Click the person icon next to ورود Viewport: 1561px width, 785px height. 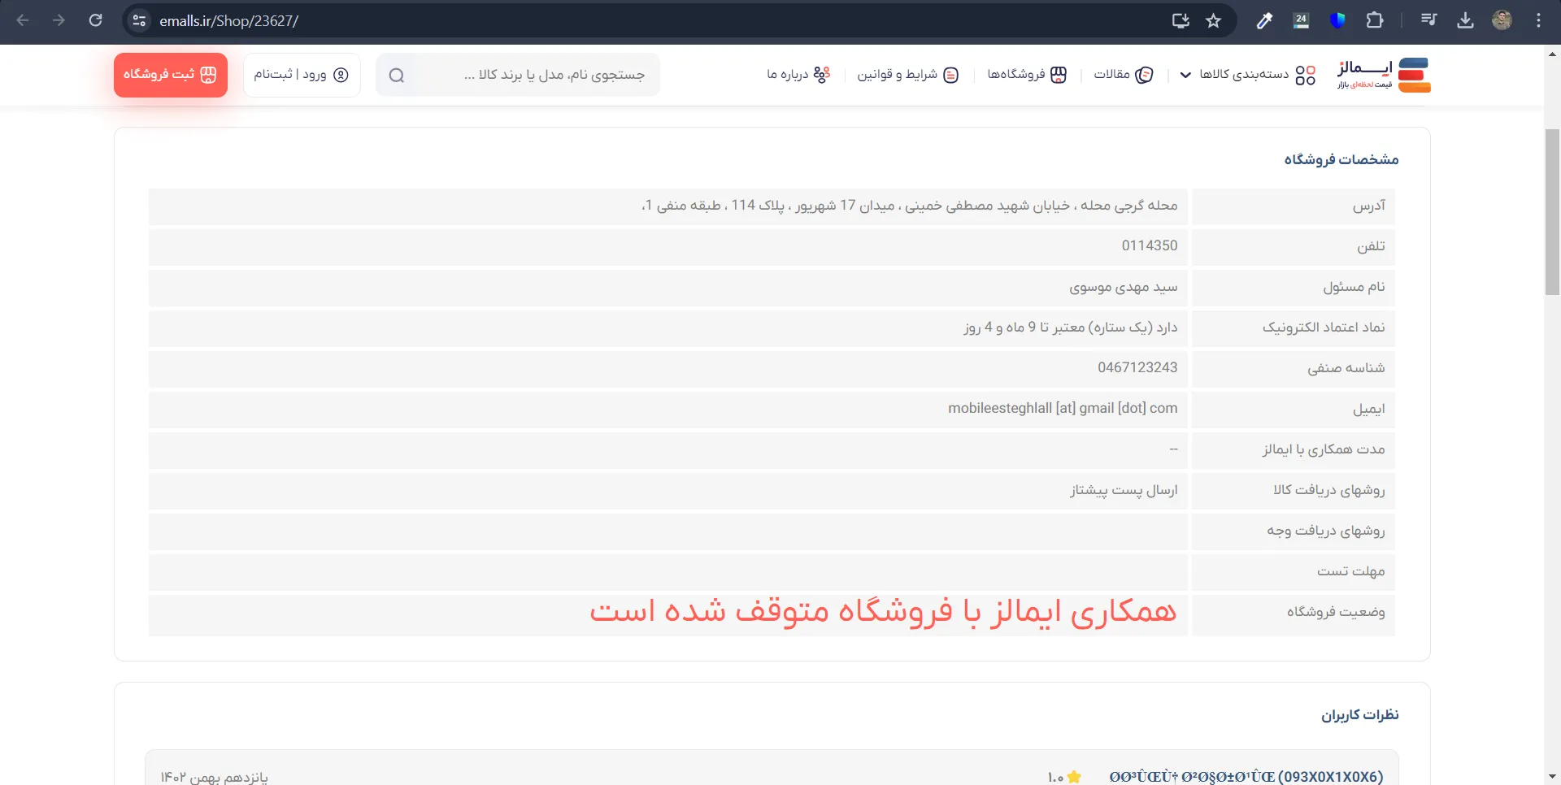click(342, 74)
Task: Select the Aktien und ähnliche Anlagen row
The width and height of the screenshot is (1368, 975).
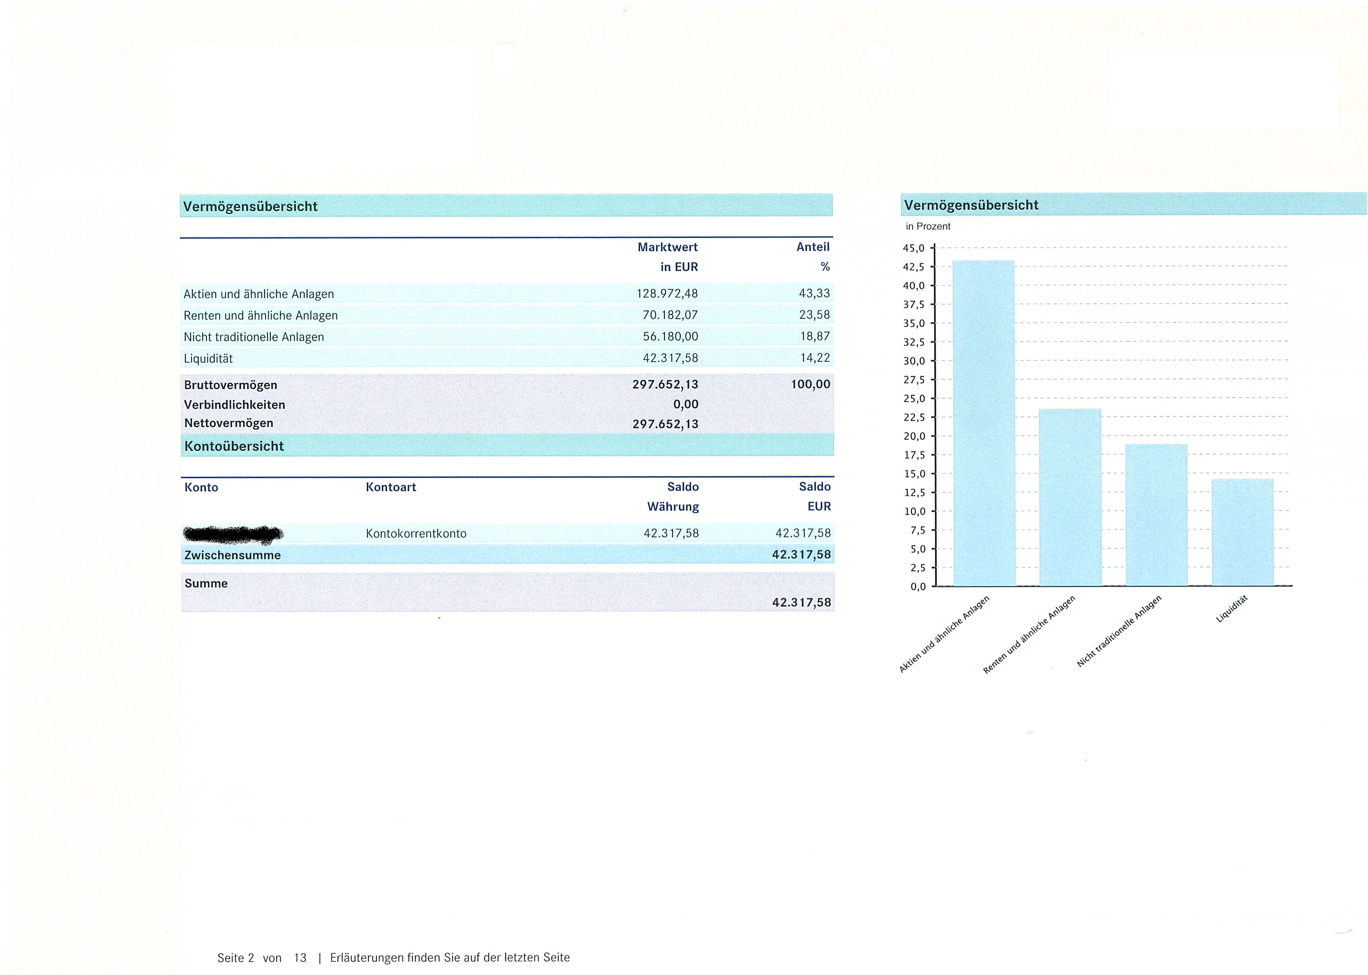Action: click(259, 294)
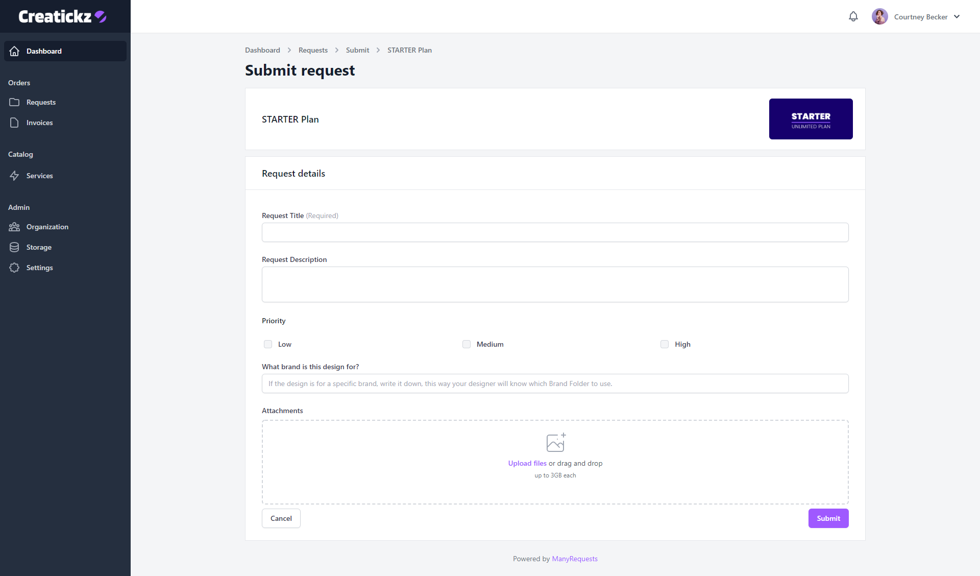
Task: Open the ManyRequests footer link
Action: (574, 559)
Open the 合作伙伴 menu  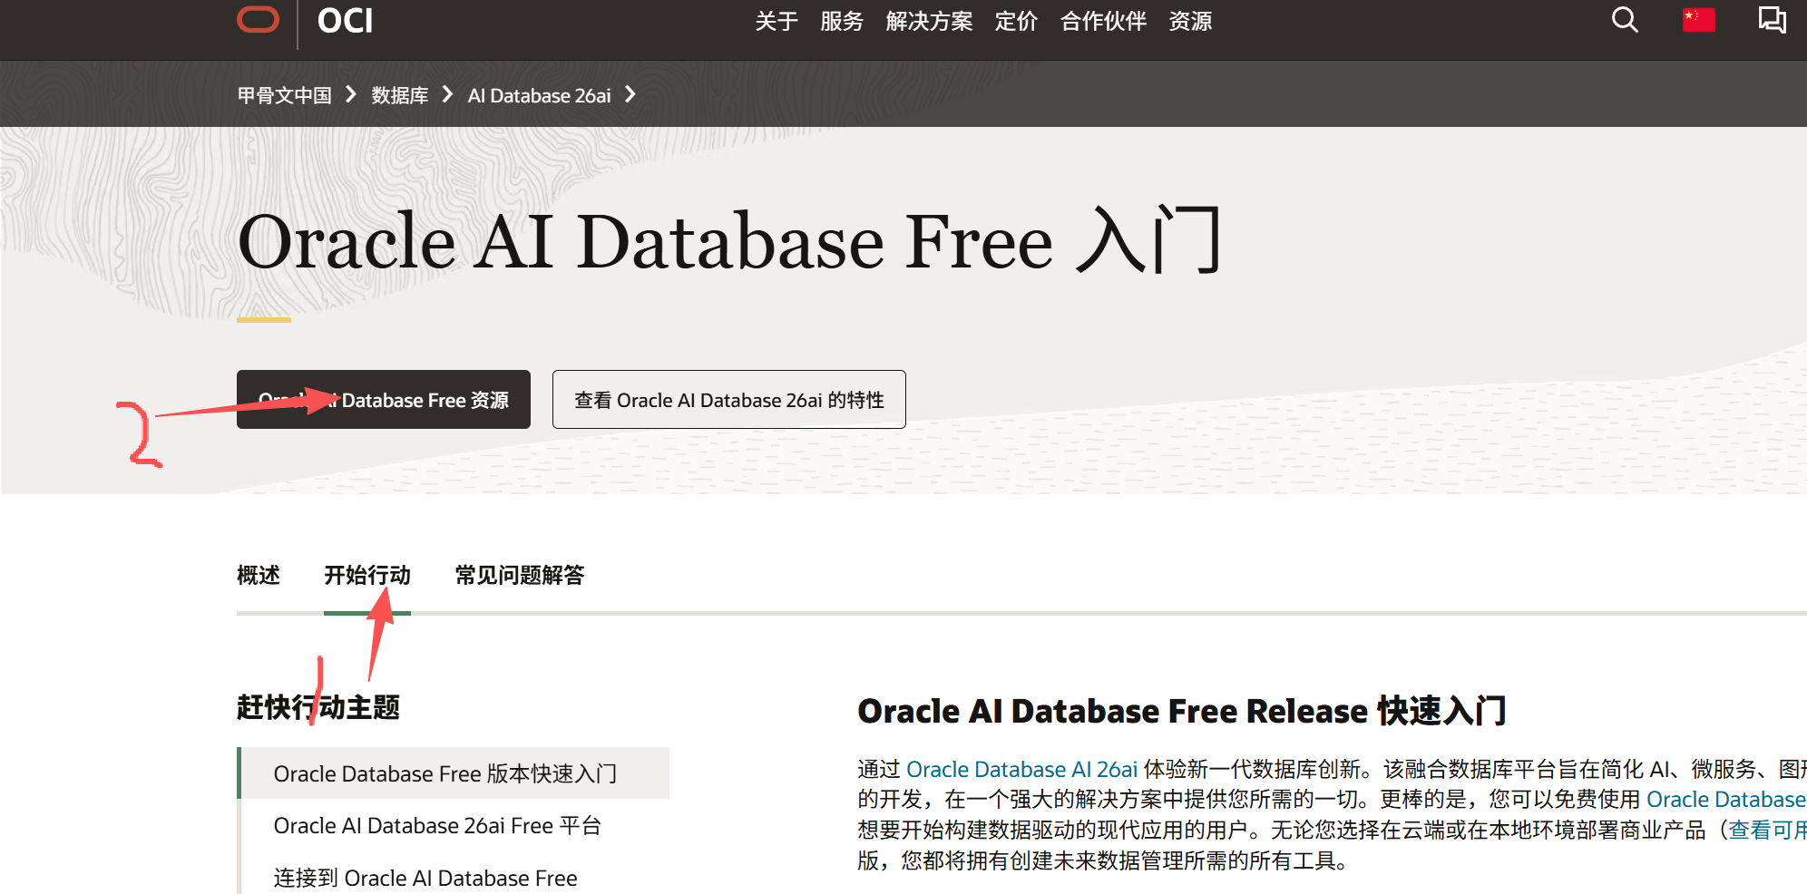pyautogui.click(x=1102, y=22)
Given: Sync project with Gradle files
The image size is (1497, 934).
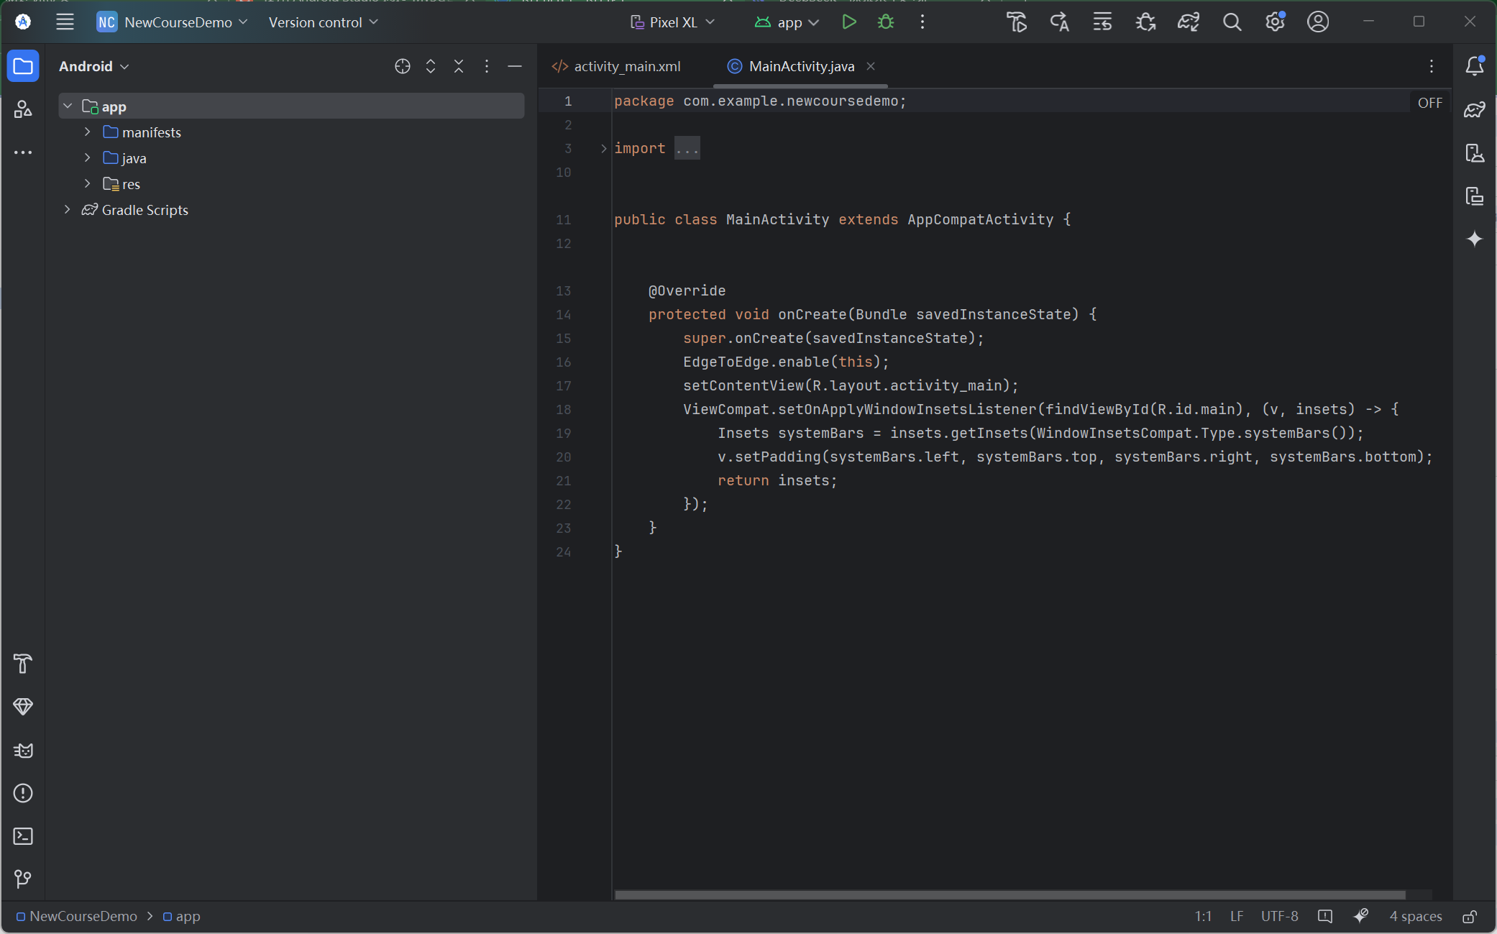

........

[REQUIRED ACTION] Write the lines from the one with "Given: Sync project with Gradle files" through the last line of the entries out again exactly, both ends included, and skip the pictures.

[RESPONSE BOX]
Given: Sync project with Gradle files
The image size is (1497, 934).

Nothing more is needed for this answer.